This week we got some bad news and some bittersweet news from the fertility clinic. The bad news is that the appointment we need before we can start superovulation isn’t until 14 May. I suspected it might take that long – when my miscarriage finally resolved, they also expected us to wait over a month to find out what the doctors made of it all and what the next steps would be – but it’s a bitter disappointment. It means that not only do we get no treatment this month, it will be too late for May as well, and because we’re on holiday in June, that takes us to July. I’m so frustrated, especially when I compare our experience to that of couples treated in private clinics. I sometimes feel that as private patients in an NHS hospital, we get the worst of both worlds – financial costs and NHS bureaucracy. (Although on the plus side, some aspects of our treatment, such as investigations, are free. And OH will disagree, but how I wish we hadn’t booked that holiday!)
The bittersweet news is that we’ve definitely reached the top of their sperm waiting list. At first, I was really pleased about this. In fact, it’s something I’ve been counting on – there is simply no room in our budget to go on paying for sperm, and we need the 75% refund of our ‘pregnancy slot’ too. (This is a fee charged by the sperm bank to customers in countries such as the UK where only a certain number of women are allowed to use the same donor; it’s mostly refundable if there’s no viable pregnancy.) But I’ll be sad to say goodbye to Fritz. In part, this is because we selected him so carefully for his physical resemblance to OH, whereas now we’ll only get a choice of two or three donors. And mostly it’s because he’s the biological father of our baby May. I didn’t expect that to matter to me, but it does. He and I and OH are linked now, and I wish baby May could have a full sibling here on earth.
I was thinking about all of this in bed last night, and it occurred to me that there is another way. When OH and I first looked into becoming parents, we made a choice: we opted for the less invasive protocol of the NHS clinic rather than use egg sharing – donating half of my eggs – to fund IVF in a neighbouring town. At the time, we believed the costs were similar, so it was a toss-up between the higher success rates of IVF on the one hand, and the invasiveness of treatment and inconvenience of travelling on the other. I was terrified of egg collection – in fact, back then I even took diazepam for transvaginal ultrasounds (hard to imagine now!) – so we decided to stay local. But now, my feelings have totally changed. I’m far less scared of medical procedures, and far less willing to go through yet more treatments that have a low chance of success. Superovulation will boost our chances a little, but IVF would boost it a lot. Add in the facts that it now looks as though egg sharing would be substantially cheaper than superovulation, we’ve realised that driving to the private clinic wouldn’t take much longer than getting the bus into the city centre, and we’d still be able to use Fritz – and you can see why we’re reconsidering our decision.

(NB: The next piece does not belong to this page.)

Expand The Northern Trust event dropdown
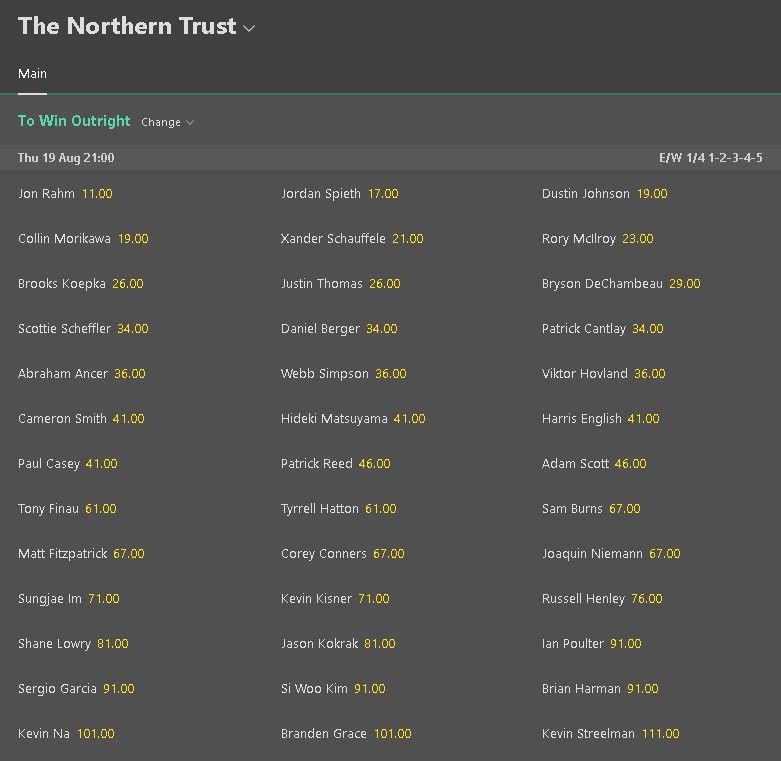This screenshot has height=761, width=781. tap(249, 28)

For me now, the downsides of egg sharing are different. The biggest hurdle would be for me to get accepted as a donor in the first place. Although one cycle of IVF as an egg sharer would cost only about a sixth of one cycle of IUI with superovulation, there’s an up-front consultation fee to pay, and further tests needed which I may or may not be able to persuade my GP to do on the NHS. If my hormone levels aren’t good enough, if they decide my depression is a problem, if they can’t find a couple to match us with or if we’re excluded for some other reason, we’ll have paid all that money and still have to find the funds for superovulation at our current clinic. Realistically, that would mean stopping after two more cycles of IUI – which would be devastating given that after three more failed cycles, we’d likely be eligible for IVF on the NHS – unless I can find some other way to make savings. (With all these budget cuts, I’m starting to feel like a Tory.) And of course, between investigations and the matching process, there is no way we’d be starting IVF before July either, so the lack of NHS red tape would only benefit us further down the line. Finally, there’s the unknown – to someone who finds comfort in familiarity, the idea of changing to a different clinic is very daunting. And how will I cope if my egg recipient gets pregnant and I don’t?
OH and I had a long discussion this morning and her preference would be egg sharing, with its lower costs and higher chance of success. However, she’s happy to leave the final decision with me and will fully support me either way. I need a lot more time to mull this over and pray about it, but I’d love to hear about other people’s relevant experiences – of IVF vs. IUI, of egg sharing, of private vs. NHS clinics, etc. What would you do if you were me?